# Task statement
Reproduce the full listing exactly.

________________________

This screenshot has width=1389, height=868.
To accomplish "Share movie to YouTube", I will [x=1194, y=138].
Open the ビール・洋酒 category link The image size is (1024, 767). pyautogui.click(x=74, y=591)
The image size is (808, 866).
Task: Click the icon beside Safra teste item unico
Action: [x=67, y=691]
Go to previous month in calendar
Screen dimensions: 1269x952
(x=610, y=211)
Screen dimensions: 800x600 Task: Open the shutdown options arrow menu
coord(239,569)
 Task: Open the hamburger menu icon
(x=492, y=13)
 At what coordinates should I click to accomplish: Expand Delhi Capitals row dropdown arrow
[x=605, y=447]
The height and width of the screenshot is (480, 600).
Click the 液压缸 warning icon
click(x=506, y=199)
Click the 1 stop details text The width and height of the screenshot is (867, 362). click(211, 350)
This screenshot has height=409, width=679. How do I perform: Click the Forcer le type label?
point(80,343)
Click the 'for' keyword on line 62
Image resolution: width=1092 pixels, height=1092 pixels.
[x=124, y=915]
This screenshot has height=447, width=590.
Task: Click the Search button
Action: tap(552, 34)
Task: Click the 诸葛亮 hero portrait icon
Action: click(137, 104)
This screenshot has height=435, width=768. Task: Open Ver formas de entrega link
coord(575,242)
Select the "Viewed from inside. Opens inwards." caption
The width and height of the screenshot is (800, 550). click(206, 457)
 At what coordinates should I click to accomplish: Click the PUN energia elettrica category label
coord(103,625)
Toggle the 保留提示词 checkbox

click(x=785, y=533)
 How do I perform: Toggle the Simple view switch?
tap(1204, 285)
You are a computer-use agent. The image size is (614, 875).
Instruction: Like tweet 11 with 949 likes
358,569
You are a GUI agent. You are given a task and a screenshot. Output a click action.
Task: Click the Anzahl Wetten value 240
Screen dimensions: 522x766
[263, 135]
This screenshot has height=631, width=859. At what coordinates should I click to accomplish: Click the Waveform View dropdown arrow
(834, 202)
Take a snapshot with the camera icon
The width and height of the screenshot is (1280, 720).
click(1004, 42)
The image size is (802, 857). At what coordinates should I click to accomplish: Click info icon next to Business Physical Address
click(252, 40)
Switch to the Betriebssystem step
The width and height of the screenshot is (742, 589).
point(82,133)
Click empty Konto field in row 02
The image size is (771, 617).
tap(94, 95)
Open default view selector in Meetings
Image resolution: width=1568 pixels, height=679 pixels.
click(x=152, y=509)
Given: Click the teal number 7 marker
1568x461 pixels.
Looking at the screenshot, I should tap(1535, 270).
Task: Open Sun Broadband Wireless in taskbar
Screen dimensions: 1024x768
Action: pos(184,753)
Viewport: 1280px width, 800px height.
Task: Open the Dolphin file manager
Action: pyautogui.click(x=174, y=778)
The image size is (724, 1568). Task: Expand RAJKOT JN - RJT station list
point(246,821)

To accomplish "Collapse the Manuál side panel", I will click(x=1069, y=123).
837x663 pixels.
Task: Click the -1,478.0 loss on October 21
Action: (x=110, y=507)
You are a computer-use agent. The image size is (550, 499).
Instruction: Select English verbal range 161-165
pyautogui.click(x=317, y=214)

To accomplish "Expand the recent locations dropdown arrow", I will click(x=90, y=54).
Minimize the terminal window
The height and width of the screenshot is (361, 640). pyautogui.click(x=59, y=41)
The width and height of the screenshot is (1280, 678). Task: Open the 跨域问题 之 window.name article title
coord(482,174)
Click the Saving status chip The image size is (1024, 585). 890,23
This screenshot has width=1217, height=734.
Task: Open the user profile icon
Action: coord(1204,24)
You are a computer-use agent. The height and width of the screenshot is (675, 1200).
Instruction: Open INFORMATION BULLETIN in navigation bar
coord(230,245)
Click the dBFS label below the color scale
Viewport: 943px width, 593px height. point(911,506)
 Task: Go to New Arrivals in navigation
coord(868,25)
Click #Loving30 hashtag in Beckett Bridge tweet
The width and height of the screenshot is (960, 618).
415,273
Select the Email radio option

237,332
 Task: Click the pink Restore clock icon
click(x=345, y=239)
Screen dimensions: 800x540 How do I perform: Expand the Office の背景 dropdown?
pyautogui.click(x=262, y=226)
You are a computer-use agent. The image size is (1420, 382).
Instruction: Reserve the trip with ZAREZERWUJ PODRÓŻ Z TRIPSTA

________________________

# Result
This screenshot has width=1389, height=868.
To accomplish "Share movie to YouTube", I will [x=1194, y=138].
Open the ビール・洋酒 category link The image size is (1024, 767). pyautogui.click(x=74, y=591)
The image size is (808, 866).
Task: Click the icon beside Safra teste item unico
Action: [x=67, y=691]
Go to previous month in calendar
Screen dimensions: 1269x952
(x=610, y=211)
Screen dimensions: 800x600 Task: Open the shutdown options arrow menu
coord(239,569)
 Task: Open the hamburger menu icon
(x=492, y=13)
 At what coordinates should I click to accomplish: Expand Delhi Capitals row dropdown arrow
[x=605, y=447]
The height and width of the screenshot is (480, 600).
Click the 液压缸 warning icon
click(x=506, y=199)
Click the 1 stop details text The width and height of the screenshot is (867, 362). click(211, 350)
This screenshot has height=409, width=679. How do I perform: Click the Forcer le type label?
point(80,343)
Click the 'for' keyword on line 62
Image resolution: width=1092 pixels, height=1092 pixels.
[x=124, y=915]
This screenshot has height=447, width=590.
Task: Click the Search button
Action: tap(552, 34)
Task: Click the 诸葛亮 hero portrait icon
Action: click(137, 104)
This screenshot has height=435, width=768. Task: Open Ver formas de entrega link
coord(575,242)
Select the "Viewed from inside. Opens inwards." caption
The width and height of the screenshot is (800, 550). click(206, 457)
 At what coordinates should I click to accomplish: Click the PUN energia elettrica category label
coord(103,625)
Toggle the 保留提示词 checkbox

click(x=785, y=533)
 How do I perform: Toggle the Simple view switch?
tap(1204, 285)
You are a computer-use agent. The image size is (614, 875).
Instruction: Like tweet 11 with 949 likes
358,569
You are a GUI agent. You are given a task and a screenshot. Output a click action.
Task: Click the Anzahl Wetten value 240
Screen dimensions: 522x766
[263, 135]
This screenshot has height=631, width=859. At what coordinates should I click to accomplish: Click the Waveform View dropdown arrow
(834, 202)
Take a snapshot with the camera icon
The width and height of the screenshot is (1280, 720).
click(1004, 42)
The image size is (802, 857). At what coordinates should I click to accomplish: Click info icon next to Business Physical Address
click(252, 40)
Switch to the Betriebssystem step
The width and height of the screenshot is (742, 589).
point(82,133)
Click empty Konto field in row 02
The image size is (771, 617).
tap(94, 95)
Open default view selector in Meetings
Image resolution: width=1568 pixels, height=679 pixels.
click(x=152, y=509)
Given: Click the teal number 7 marker
1568x461 pixels.
Looking at the screenshot, I should tap(1535, 270).
Task: Open Sun Broadband Wireless in taskbar
Screen dimensions: 1024x768
Action: pos(184,753)
Viewport: 1280px width, 800px height.
Task: Open the Dolphin file manager
Action: pyautogui.click(x=174, y=778)
The image size is (724, 1568). Task: Expand RAJKOT JN - RJT station list
point(246,821)

To accomplish "Collapse the Manuál side panel", I will click(x=1069, y=123).
837x663 pixels.
Task: Click the -1,478.0 loss on October 21
Action: (x=110, y=507)
You are a computer-use agent. The image size is (550, 499).
Instruction: Select English verbal range 161-165
pyautogui.click(x=317, y=214)

To accomplish "Expand the recent locations dropdown arrow", I will click(x=90, y=54).
Minimize the terminal window
The height and width of the screenshot is (361, 640). pyautogui.click(x=59, y=41)
The width and height of the screenshot is (1280, 678). Task: Open the 跨域问题 之 window.name article title
coord(482,174)
Click the Saving status chip The image size is (1024, 585). 890,23
This screenshot has width=1217, height=734.
Task: Open the user profile icon
Action: coord(1204,24)
You are a computer-use agent. The height and width of the screenshot is (675, 1200).
Instruction: Open INFORMATION BULLETIN in navigation bar
coord(230,245)
Click the dBFS label below the color scale
Viewport: 943px width, 593px height. point(911,506)
 Task: Go to New Arrivals in navigation
coord(868,25)
Click #Loving30 hashtag in Beckett Bridge tweet
The width and height of the screenshot is (960, 618).
415,273
Select the Email radio option

237,332
 Task: Click the pink Restore clock icon
click(x=345, y=239)
Screen dimensions: 800x540 How do I perform: Expand the Office の背景 dropdown?
pyautogui.click(x=262, y=226)
You are a computer-use agent. The image size is (1420, 382).
Instruction: Reserve the trip with ZAREZERWUJ PODRÓŻ Z TRIPSTA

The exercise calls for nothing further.